GS area: Science and Technology, Governance
The government banned oral formulations of nimesulide exceeding 100 mg.
- Legal basis: Section 26A of the Drugs and Cosmetics Act 1940 empowers the central government to prohibit manufacture, sale and distribution of a drug in public interest.
- Drug class: Nimesulide is a non-steroidal anti-inflammatory drug (NSAID) used for pain and fever.
- Reason: Hepatotoxicity risk at higher doses. The liver damage potential outweighs therapeutic benefit when the dose crosses 100 mg in a single oral formulation.
Static linkage: Drug regulation (governance), Drugs and Cosmetics Act.
10. Bomb cyclone (Winter Storm Ezra): meteorology explainer
GS area: Geography (Meteorology)
Winter Storm Ezra brought a bomb cyclone to the United States, disrupting holiday travel. The term has a precise meteorological definition.
- Explosive cyclogenesis: A bomb cyclone occurs when a mid-latitude low-pressure system deepens by 24 or more millibars within 24 hours. The speed of pressure drop distinguishes it from a regular storm.
- Formation: Cold polar air collides with warm, moisture-rich ocean air. The rapid temperature gradient drives rapid deepening.
- Effects: Blizzards, freezing rain, hurricane-force winds and temperature swings of 40 to 50 degrees Fahrenheit.

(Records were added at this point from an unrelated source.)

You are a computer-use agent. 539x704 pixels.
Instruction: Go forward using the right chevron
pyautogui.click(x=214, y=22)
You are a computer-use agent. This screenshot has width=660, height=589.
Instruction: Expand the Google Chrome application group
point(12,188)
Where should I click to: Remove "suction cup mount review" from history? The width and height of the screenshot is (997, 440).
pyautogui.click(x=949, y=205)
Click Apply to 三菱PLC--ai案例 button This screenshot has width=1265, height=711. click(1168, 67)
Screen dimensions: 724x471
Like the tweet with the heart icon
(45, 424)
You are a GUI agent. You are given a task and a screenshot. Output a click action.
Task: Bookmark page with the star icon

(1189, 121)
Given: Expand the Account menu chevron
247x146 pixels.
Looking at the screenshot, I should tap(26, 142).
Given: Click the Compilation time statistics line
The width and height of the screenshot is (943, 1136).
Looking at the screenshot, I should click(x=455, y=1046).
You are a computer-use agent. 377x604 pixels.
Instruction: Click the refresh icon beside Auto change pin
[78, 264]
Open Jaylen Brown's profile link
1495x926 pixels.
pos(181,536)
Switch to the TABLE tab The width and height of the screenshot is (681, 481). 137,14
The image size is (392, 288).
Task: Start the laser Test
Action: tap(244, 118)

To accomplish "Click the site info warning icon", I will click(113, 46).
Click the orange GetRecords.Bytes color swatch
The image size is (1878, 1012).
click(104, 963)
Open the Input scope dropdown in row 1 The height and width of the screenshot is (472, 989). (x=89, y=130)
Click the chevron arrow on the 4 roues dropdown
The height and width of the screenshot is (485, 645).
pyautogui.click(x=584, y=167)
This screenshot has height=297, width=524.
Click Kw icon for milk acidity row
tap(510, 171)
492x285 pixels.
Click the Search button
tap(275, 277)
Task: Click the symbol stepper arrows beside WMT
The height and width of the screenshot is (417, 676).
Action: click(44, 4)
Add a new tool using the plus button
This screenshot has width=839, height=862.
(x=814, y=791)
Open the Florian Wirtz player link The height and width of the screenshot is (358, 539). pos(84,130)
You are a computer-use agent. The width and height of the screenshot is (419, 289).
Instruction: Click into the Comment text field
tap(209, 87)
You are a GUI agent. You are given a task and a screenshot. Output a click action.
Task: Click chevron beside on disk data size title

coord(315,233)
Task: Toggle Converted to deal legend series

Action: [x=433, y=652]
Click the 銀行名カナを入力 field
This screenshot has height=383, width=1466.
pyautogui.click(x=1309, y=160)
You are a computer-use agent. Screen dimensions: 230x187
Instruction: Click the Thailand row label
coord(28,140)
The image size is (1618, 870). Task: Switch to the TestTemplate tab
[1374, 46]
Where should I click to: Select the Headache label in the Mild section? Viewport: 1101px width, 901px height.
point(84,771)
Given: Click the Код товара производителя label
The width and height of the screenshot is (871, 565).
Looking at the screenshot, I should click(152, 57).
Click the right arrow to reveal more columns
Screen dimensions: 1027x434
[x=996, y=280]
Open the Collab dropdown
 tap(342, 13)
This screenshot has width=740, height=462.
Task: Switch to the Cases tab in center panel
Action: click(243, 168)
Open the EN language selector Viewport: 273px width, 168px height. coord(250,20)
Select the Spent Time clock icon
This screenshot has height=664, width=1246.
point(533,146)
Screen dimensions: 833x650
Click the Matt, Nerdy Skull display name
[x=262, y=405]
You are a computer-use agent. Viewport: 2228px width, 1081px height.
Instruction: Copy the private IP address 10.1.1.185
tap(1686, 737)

- Not a tropical cyclone: Bomb cyclones are mid-latitude systems. They are distinct from hurricanes, which form in tropical regions.
Static linkage: Atmospheric pressure systems, extra-tropical cyclones (geography).
11. Amazonian stingless bees: Peru grants legal rights
GS area: Environment and Biodiversity
Peru became the first country to grant legal rights to insects, specifically stingless bees in the Amazon.
- Scale: Approximately 500 stingless bee species exist globally, with nearly half found in the Amazon. Peru alone hosts over 170 species.
- Ecological role: Stingless bees pollinate roughly 80% of Amazonian flora. They support cacao, coffee, avocado and blueberry production.
- Rights granted: The right to exist, flourish, regenerate natural cycles and live in pollution-free habitats.
- Rights of Nature doctrine: This is the first legal recognition of insect rights globally and advances a broader legal framework that treats ecosystems and their inhabitants as rights-holders rather than property.
Static linkage: Biodiversity, environmental law.
12. Briefly noted
- Market Access Support (MAS): Under the NIRYAT DISHA sub-scheme and the Export Promotion Mission, the scheme supports MSMEs and first-time exporters through buyer-seller meets, trade fairs and airfare support for exporters with turnover up to 75 lakh rupees. MSME participation minimum is 35%.
- Amazonian stingless bees: Described above; among the oldest bee species at around 80 million years.